The Socialists may rock the Euro-boat by demanding a change in the rules for entry to monetary union, insisting on a soft euro, which would allow Italy, Spain and Portugal to gain certain entry in the first wave.

German hopes to see a tough "stability pact", which would ensure tight fiscal austerity among all countries after the Emu launch, may be scuppered by Lionel Jospin, who has already dismissed the pact as "absurd". Furthermore, the new French power-brokers will seek support for the establishment of a powerful economic government, to act as a counterweight to the new European Central Bank, with far wider political influence than Bonn will be able to accept.

"Since yesterday the constellation has been altered so that we might know in the next few weeks, not in 1998, whether the euro will be a stable currency," said Edgar Meister, a member of Germany's Bundesbank council.
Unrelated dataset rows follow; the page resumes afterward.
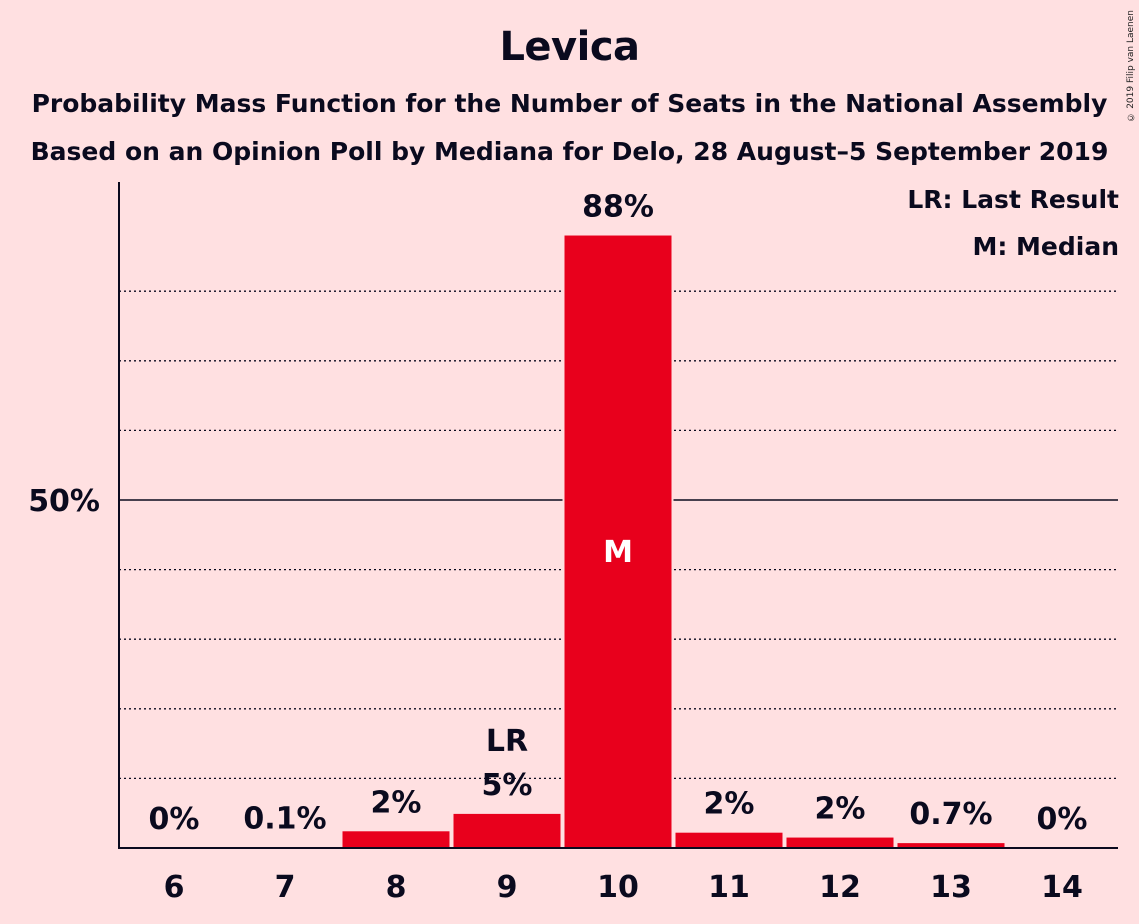  I want to click on x-tick-label-12: 12, so click(840, 888).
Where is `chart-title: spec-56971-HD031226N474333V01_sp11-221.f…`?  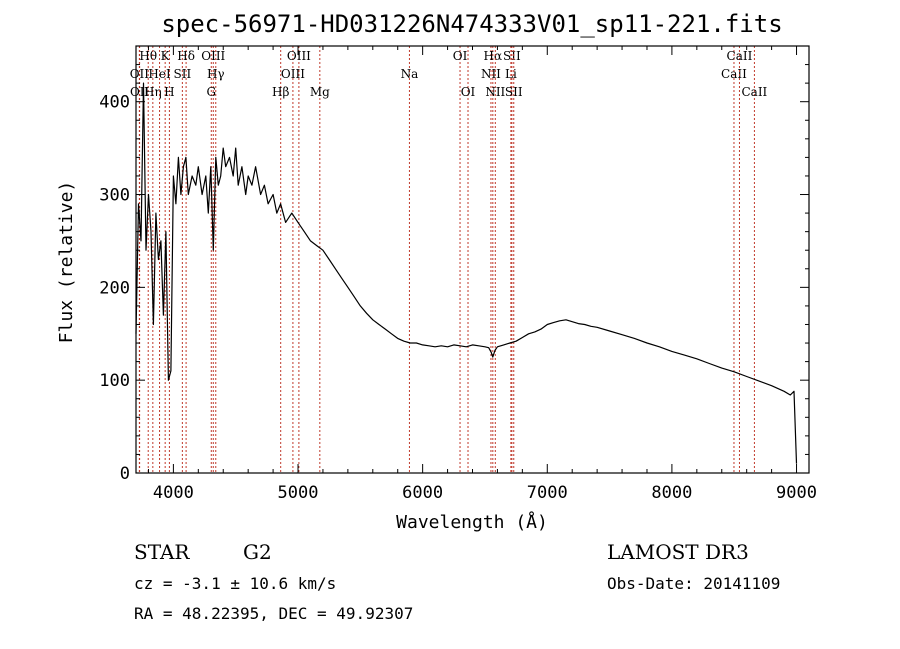 chart-title: spec-56971-HD031226N474333V01_sp11-221.f… is located at coordinates (472, 24).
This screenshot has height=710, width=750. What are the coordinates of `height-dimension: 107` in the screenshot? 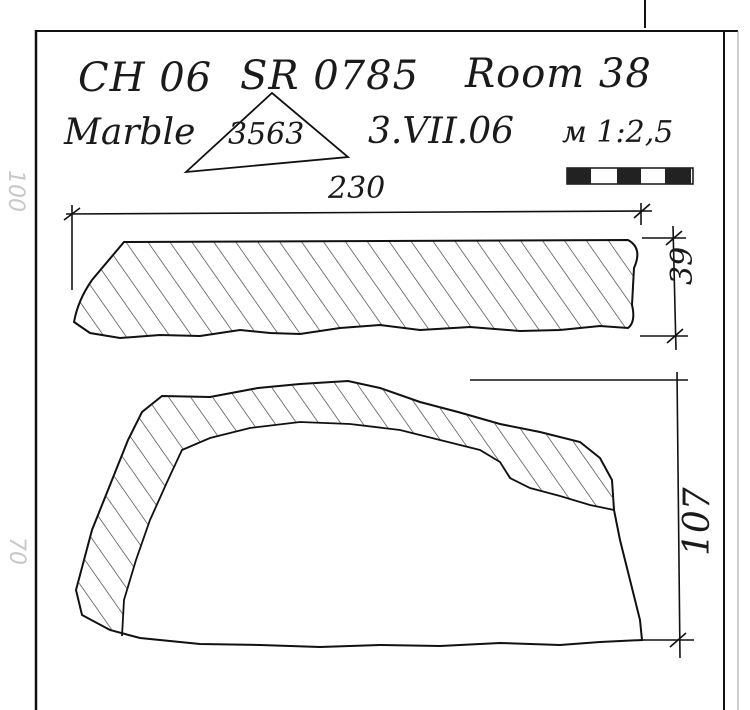 It's located at (698, 522).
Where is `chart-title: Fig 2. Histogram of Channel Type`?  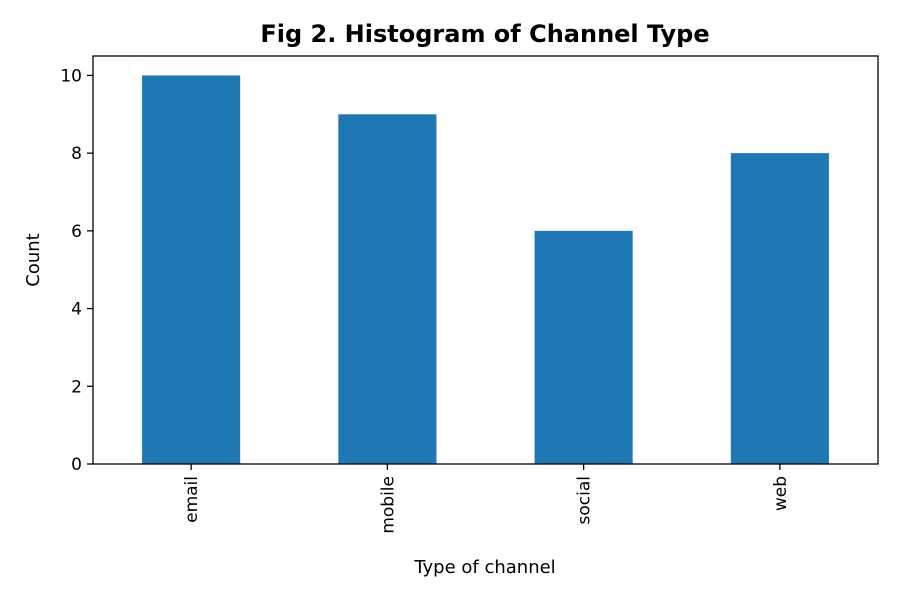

Similar sentiments were expressed by the conservative Prime Minister of Bavaria, Edmund Stoiber. "I am very concerned about the stability of the euro," said the Euro-sceptic politician.

Chancellor Helmut Kohl made a long telephone call to the French President, Jacques Chirac, in the morning, to commiserate and no doubt to seek an assurance that France would honour her European commitments. Throughout the day, Mr Kohl's party issued a stream of statements reminding Mr Jospin of the benefits of sound fiscal policies.

These exhortation are, however, beginning to ring hollow even to the German audience. Having resorted to dubious accounting tricks, Mr Kohl's government now stands accused of undermining the single currency project, and of fostering a climate of fiscal laxity.

In Brussels, European Union leaders insisted that the French Socialist victory would have no effect on monetary union. The consensus behind Emu remained "rock solid," insisted Yves Thibault de Silguy, the economic commissioner. However, some analysts believe that the Socialist victory must increase the likelihood of a delayed launch.

While France's attitudes to the euro will be most closely watched, the most immediate reverberations of Mr Jospin's victory will be felt in the talks on European integration, due to be completed in just two weeks' time at Amsterdam. The Socialists may seek to re-design Europe's integration plans to fit a more favoured socialist model and there was strong speculation in Brussels yesterday that this could necessitate a delay in signature of the Amsterdam Treaty.

Elisabeth Guigou, a leading French Socialist, and former minister for European affairs warned last week that her party would call for a delay in finalising the treaty if it came to power.

Senior officials were playing this down yesterday. "Europe has always been at the heart of French ambitions. I am confident that France will continue to pursue a determined course of action in favour of European integration," said Jacques Santer, the European Commission President. "In particular, I am confident that France will ensure the success of the inter-governmental conference at Amsterdam, by the agreed timetable, and of the single currency on 1 January 1999."